02 SES 11 D JS, Different International and Educational Perspectives on Student Collaboration
Symposium Joint Session NW 02 with NW 22
Collaborative learning is considered an important instructional method that can help students to gain collaborative skills (Van der Linden, Erkens, Schmidt, & Renshaw, 2000) and which facilitates deep and transformative learning (Alicántara, Hayes, & York, 2009). This generally applies to any kind of educational setting, however, it becomes of special interest in educational strands that prepare students for professional fields such as higher education and vocational education. Due to the growing European knowledge economy, working in a collaborative settings has become an important feature of the twenty first century labor market and these settings provide opportunities for continuous significant learning experiences (Binkley et al., 2012; Olssen & Peters, 2005). Hence, when students graduate and enter the labor market they need to be well equipped to collaborate with others and to learn from these situations. This symposium considers different educational settings in vocational education and higher education in which collaborative learning activities play a central role.
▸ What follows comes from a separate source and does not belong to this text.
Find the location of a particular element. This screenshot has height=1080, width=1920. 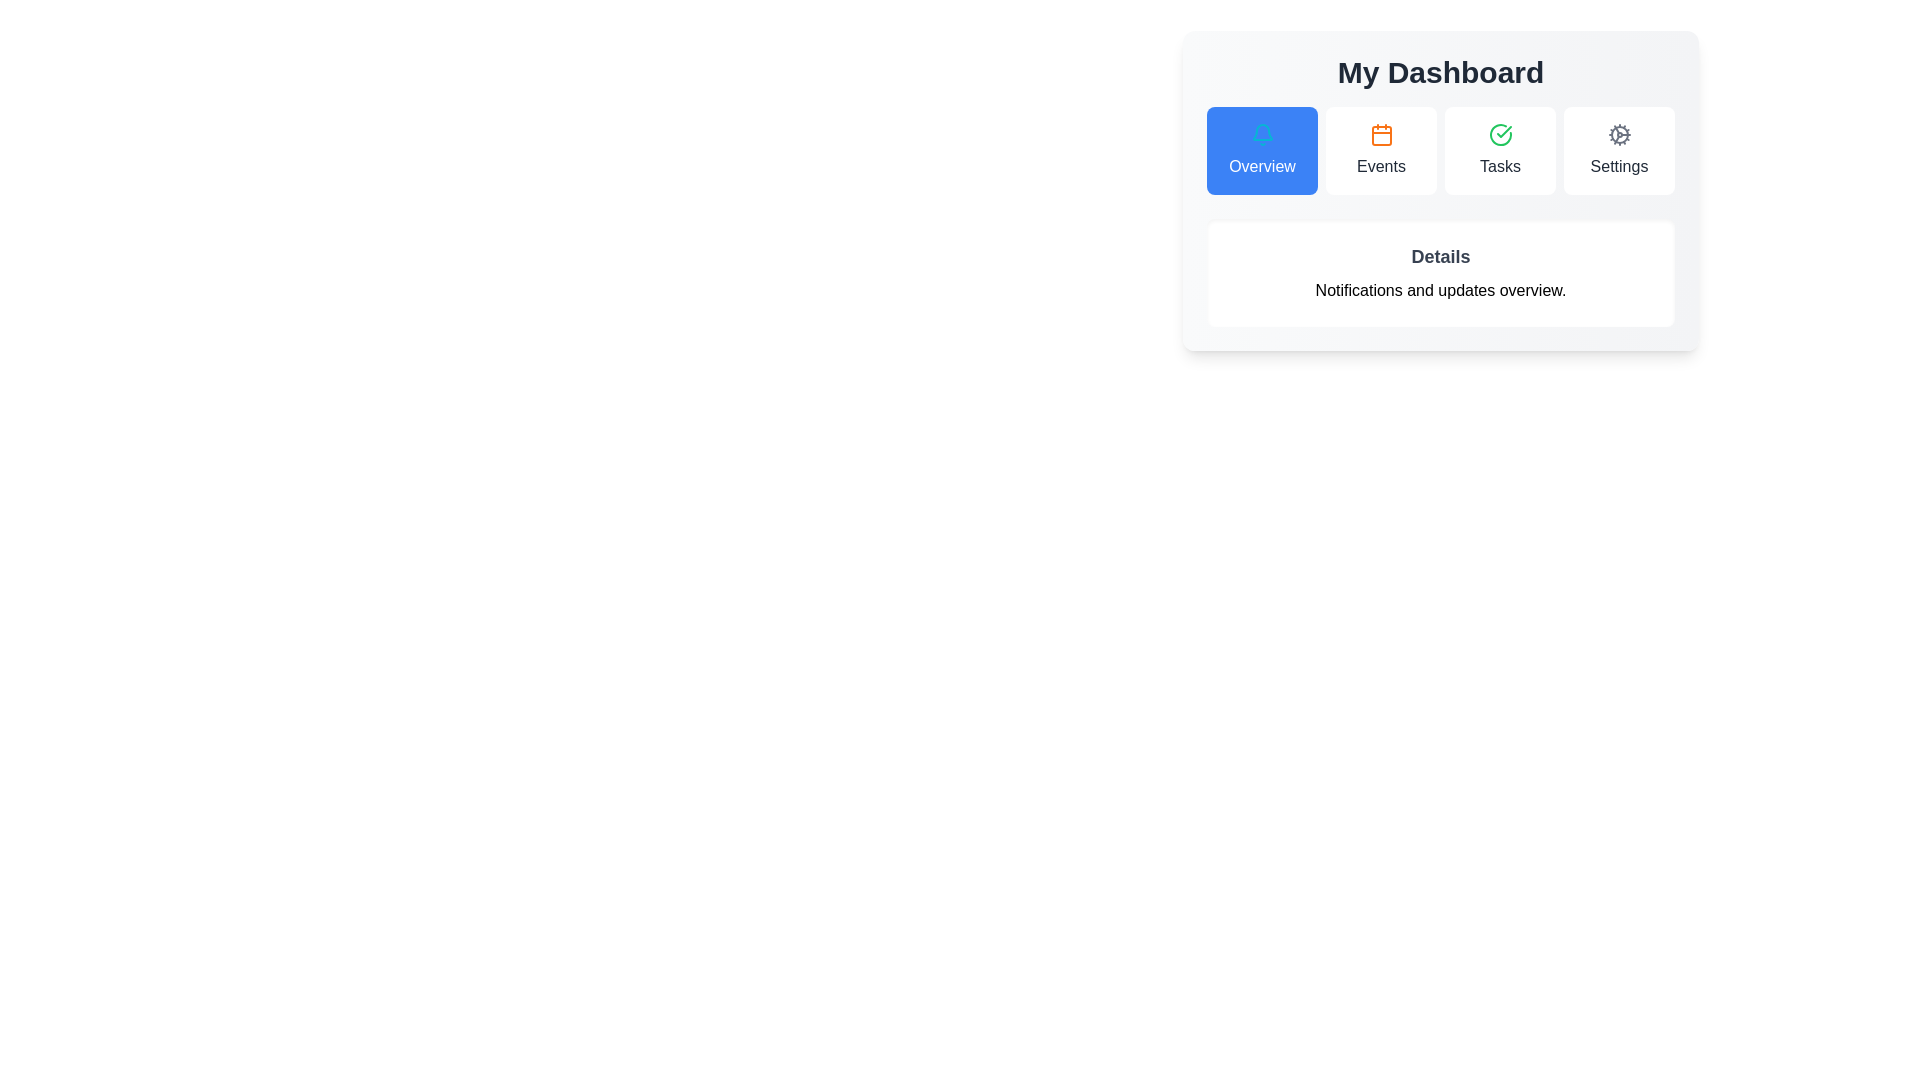

the tab labeled Overview by clicking its button is located at coordinates (1261, 149).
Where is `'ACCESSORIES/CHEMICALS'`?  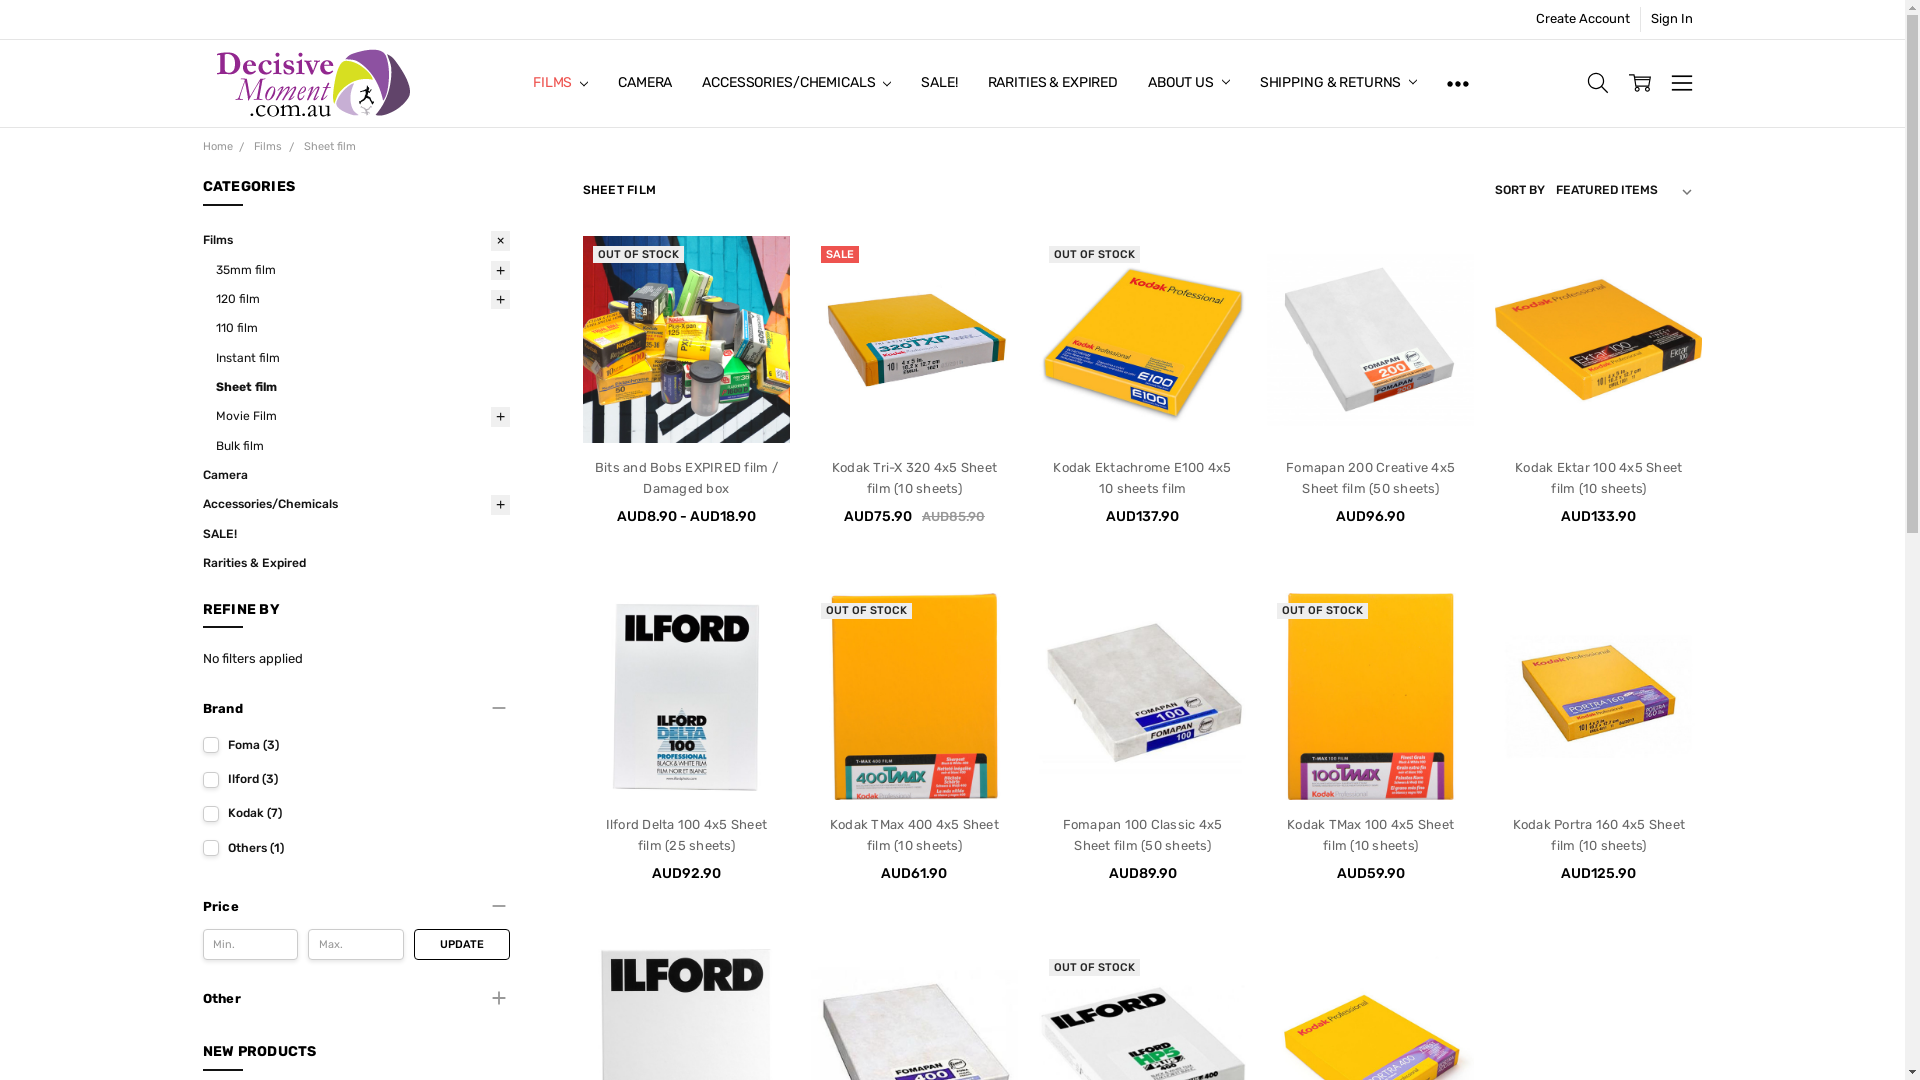
'ACCESSORIES/CHEMICALS' is located at coordinates (795, 82).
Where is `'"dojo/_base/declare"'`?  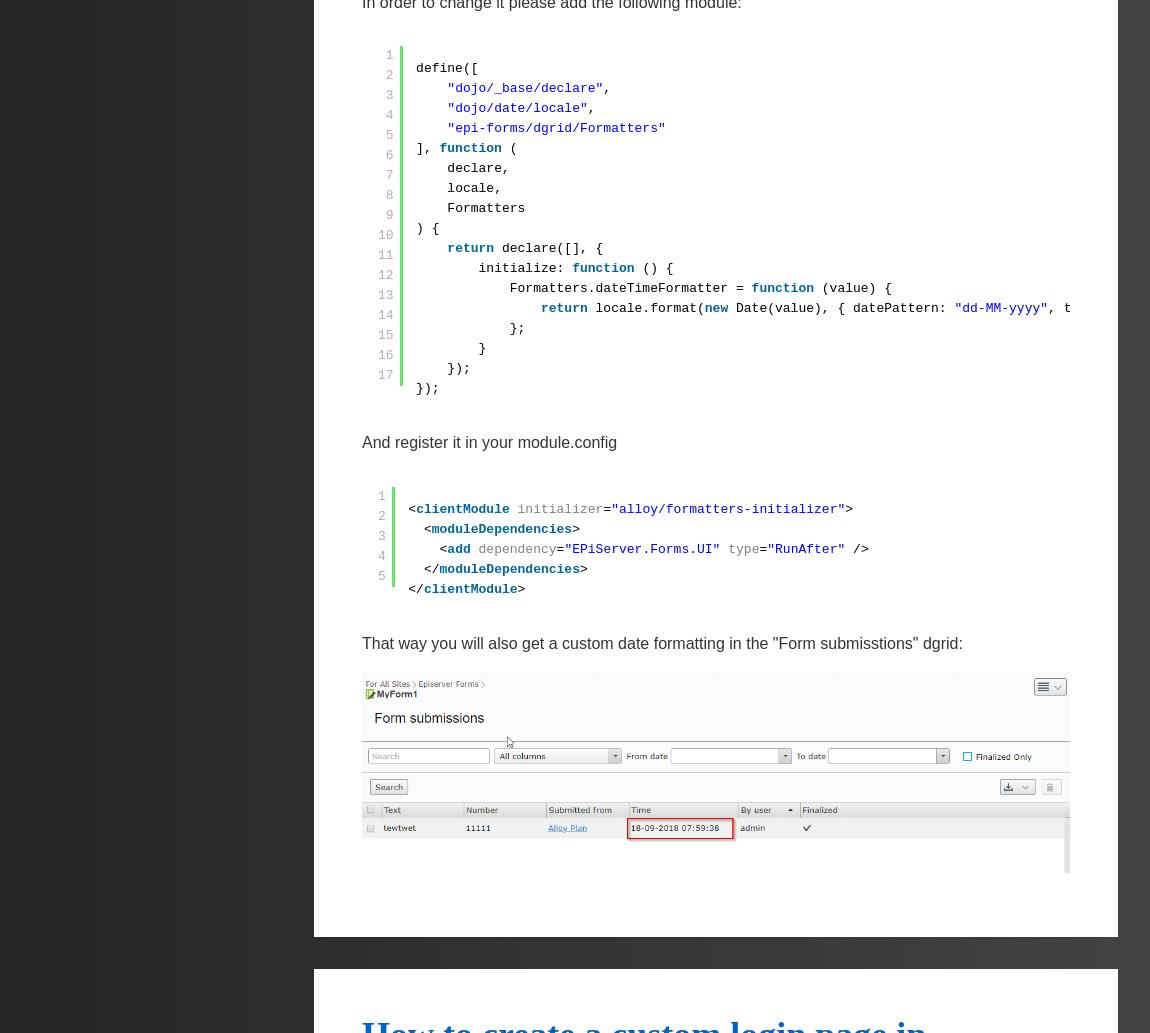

In line with Dillenbourg (1999, p.1) we consider collaborative learning in its broadest definition as ‘a situation in which two or more people learn or attempt to learn something together’. This definition can refer to a broad variety of instructional activities, such as project-based, game-based and other interaction-based settings in which two or more students work together on a learning task. Previous research often approached collaborative learning as a black box without regarding the actual ongoing processes during collaboration (Janssen, Kirschner, Erkens, Kirschner, & Paas, 2010). Little is known about the collaborative processes that take place during collaborative learning activities, how these processes affect students’ learning outcomes and what factors lead to successful collaboration. Hence, the goal of this joined symposium of the networks VETNET and Research in Higher Education is to gain a deeper understanding of students’ actual behavior and the ongoing processes of learning during collaborative activities.
The three studies in this symposium use video tools as a main research method in order to observe students’ behavior during collaborative learning activities within three different educational settings. The study of Siemon, Scholkmann & Boom analyzes collaborative learning behavior of VET-students in a game-based learning arrangement. They consider the influence of learning goal motivation on time spent on a learning task, taking into account both individuals as well as learning partners’ motivation. Second, in their mixed-method study, Pullen, Griffioen, Schoonenboom, de Koning, and Beishuizen investigate how individual behavior and group process influence the team-result of students’ working on a business-related assignment. In the last study, Abbas, Ashwin, and McLean aim to identify factors and pertinent principles that lead to successful learning from collaboration in a seminar setting for undergraduate sociology students by means of Bernstein’s theoretical framework.
After the three presentations there will be a discussion with the audience about how the results of these studies can be put into practice in educational settings which involve collaborative learning. Together the studies in this symposium describe the actual behavior of students during collaborative learning and provide insights into factors influencing students’ actual behavior and successful collaboration. Exploring these factors and different collaborative settings are highly relevant for the development of guidelines for teachers and students on learning how to collaborate with others in both vocational and higher education.
Alicántara, L., Hayes, S., & Yorks, L. (2009). Collaborative inquiry in action: Transformative learning through co-inquiry. In J. Mezirow, E.W. Taylor, & Associates (Eds.), Transformative learning in practice: Insights from community, workplace and higher education. San Fransisco: Jossey-Bass. Binkley, M., Erstad, O., Herman, J., Raizen, S., Ripley, M., Miller-Ricci, M., & Rumble, M. (2012). Defining twenty-first century skills In P. Griffin, B. McGaw & E. Care (Eds.), Assessment and Teaching 21st Century Skills. Springer. Dillenbourg, P. (1999). What do you mean by collaborative learning? In P. Dillenbourg (Ed.), Collaborative-learning: Coginitve and Computational Approaches. Oxford: Elsevier. Janssen, J., Kirschner, F., Erkens, G., Kirschner, P. A., & Paas, F. (2010). Making the black box of collaborative learning transparent: Combining process-oriented and cognitive load approaches. Edcuational Psychology Review, 22(2), 16. Olssen, M., & Peters, M. A. (2005). Neoliberalism, higher education and the knowledge economy: from the free market to knowledge capitalism. Journal of Education Policy, 20(3), 313-345. Van der Linden, J., Erkens, G., Schmidt, H., & Renshaw, P. (2000). Collaborative learning. In R. J. Simons, J. Van der Linden & T. Duffy (Eds.), New Learning. Dordrecht: Kluwer Academic Publishers.